Chapter X
PUBLISHED
CHAPTER X: CONTENT PROVENANCE
Section 23 - Content Provenance and Identification
(1) AI systems that generate or manipulate content must establish and maintain robust mechanisms for source attribution, origin documentation, and ethical data handling. These mechanisms shall integrate technical measures, human oversight, and compliance with applicable laws to ensure transparency and accountability in the following manner:
(i) Clearly document the origins of all content sources, ensuring that:
(a) Sources are identified with precision, including the website, database, or platform from which data is obtained;
(b) Only publicly available data or data acquired with explicit, documented consent from the data subject is utilised, where such data collection adheres to ethical practices, defined as:
(i) Ensuring transparency by publicly disclosing the purpose, scope, and intended use of data collection, enabling accountability across all applications of the AI system;
(ii) Complying with all applicable laws, including the Digital Personal Data Protection Act, 2023, and respecting the terms of service, intellectual property rights, and access restrictions of data sources, to safeguard the integrity of content generation and manipulation processes;
(iii) Avoiding the collection of sensitive personal data unless strictly necessary, legally permitted, and subject to heightened safeguards, including mandatory risk assessments for applications involving high-stakes decision-making or vulnerable populations;
(iv) Implementing measures to prevent unauthorized access, use, or distribution of the collected data, including the use of anonymisation or pseudonymisation techniques to minimize the risk of re-identification, where:
(a) Anonymisation refers to the irreversible process of transforming data into a form where the data subject cannot be identified, meeting standards of irreversibility as per best practices;
(b) Pseudonymisation refers to replacing identifying characteristics with artificial identifiers, ensuring that re-identification is only possible with additional, securely stored information;
(v) Permitting the use of in-copyright works for text and data mining (TDM) purposes, provided that:
(a) The TDM is conducted for non-commercial research, statistical, or operational optimization purposes, supporting innovation while respecting the rights of content creators;
(b) The entity has lawful access to the data, either through public availability, consent, or authorised licensing;
(c) The TDM process does not involve the reproduction or distribution of the original copyrighted works beyond what is necessary for the mining process, and appropriate attribution is provided where feasible;
(vi) For AI systems deployed in strategic sectors under applicable regulations, additional compliance with sector-specific data security and national interest requirements shall apply, as prescribed by the relevant authority.

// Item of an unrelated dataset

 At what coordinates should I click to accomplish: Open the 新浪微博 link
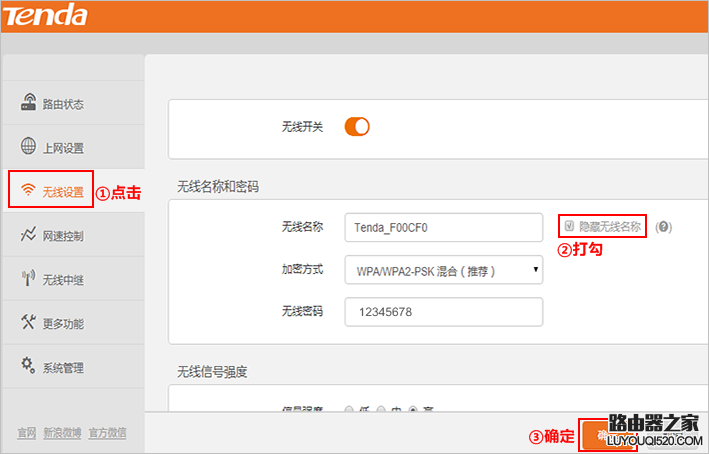[x=60, y=433]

(c) Any use of web scraping adheres to the target website’s terms of service and robots.txt protocols, with prior written permission obtained where required.
(ii) Maintain comprehensive and auditable technical documentation of data collection methods used in training datasets, which shall include:
(a) A detailed description of acquisition techniques, such as APIs, manual collection, or automated scraping, ensuring all methods comply with legal and ethical standards;
(b) Evidence of compliance with the Digital Personal Data Protection Act, 2023, for any personal data collected, including records of user consent where applicable;
(c) A commitment to data minimization, ensuring that only data necessary for the specified purpose is collected and processed.

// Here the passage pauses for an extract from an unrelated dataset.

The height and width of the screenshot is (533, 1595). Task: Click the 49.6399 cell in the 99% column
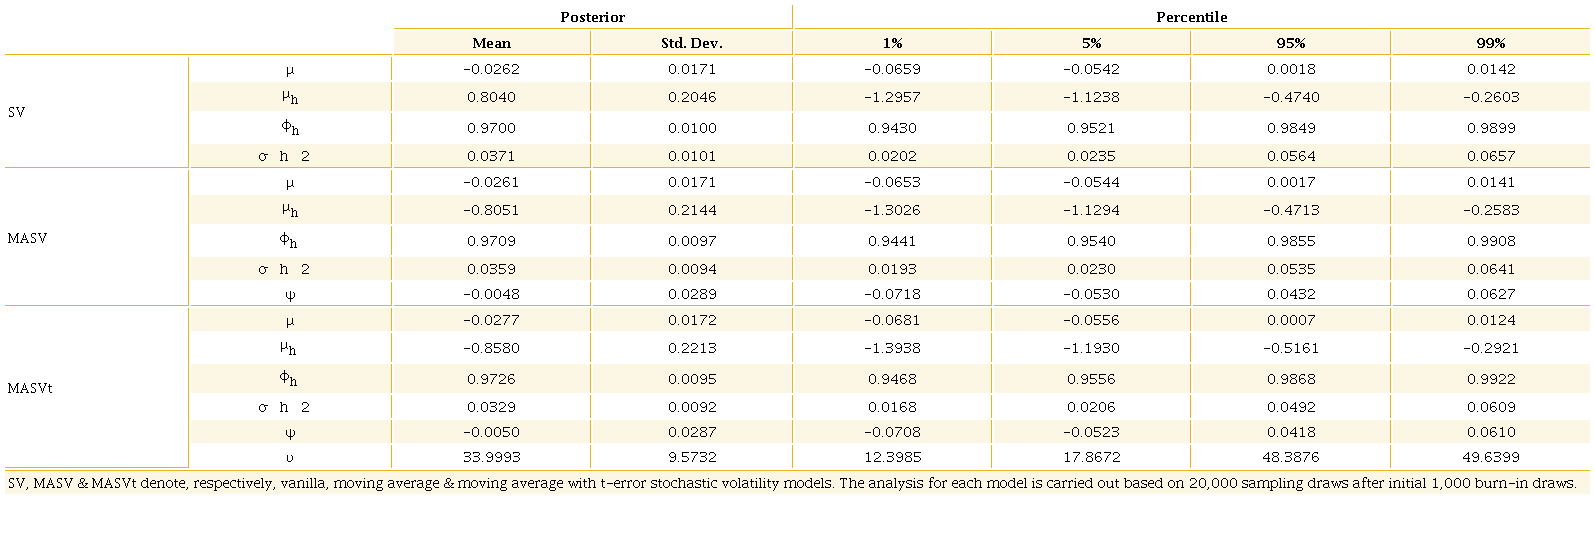click(x=1490, y=457)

(iii) Establish and maintain verifiable records of data provenance, categorizing data as follows:
(a) Personal data, processed strictly in accordance with the Digital Personal Data Protection Act, 2023, with documented consent and purpose limitation;
(b) Non-personal data, collected through authorized and transparent methods, ensuring no violation of intellectual property rights or website terms of service;
(c) Synthetic data, generated by the AI system itself, with clear documentation of the generation process to distinguish it from real-world data and prevent misrepresentation.
(2) Accountability for tracking AI-generated content shall be determined by the specific use cases of the AI system, such that for end-users and business end-users of AI systems, accountability and liability for AI-generated content must be examined based on factors such as:
(i) Whether they intentionally misused or tampered with the AI system despite being aware of its key limitations;
(ii) Whether they failed to exercise reasonable care and due diligence in the utilisation of the AI system;
(iii) Whether they knowingly propagated or disseminated AI-generated content that could cause harm;
(3) Intermediaries that host, publish, or make available AI-generated content shall:
(i) Implement non-discriminatory content policies that:
(a) Prohibit demonetisation or de-prioritisation of content solely based on its AI-generated nature when properly watermarked and disclosed;
(b) Maintain parity in content recommendation algorithms between human-created and AI-generated works meeting provenance requirements;
(c) Provide appeal mechanisms for creators affected by automated moderation of AI-generated content;
(4) Watermarking techniques must incorporate machine-readable metadata containing:
(i) Scraping methodology classification;
(ii) Geographic origin of training data sources;
(iii) Licensing status of underlying datasets;
(5) Developers, owners, and operators of AI systems as described in sub-sections (3) to (7) of Section 6 shall obtain and maintain adequate liability insurance coverage proportionate to their commercial classification and risk profile. The coverage must include:
(i) Professional indemnity insurance to cover incidents involving inaccurate, inappropriate or defamatory AI-generated content;
(ii) Cyber risk insurance to cover incidents related to data breaches, network security failures or other cyber incidents involving AI-generated content;
(iii) General commercial liability insurance to cover incidents causing third-party injury, damage or other legally liable scenarios involving AI-generated content;
(v) Specific coverage for claims arising from data scraping activities conducted in the development, training, or operation of the AI system.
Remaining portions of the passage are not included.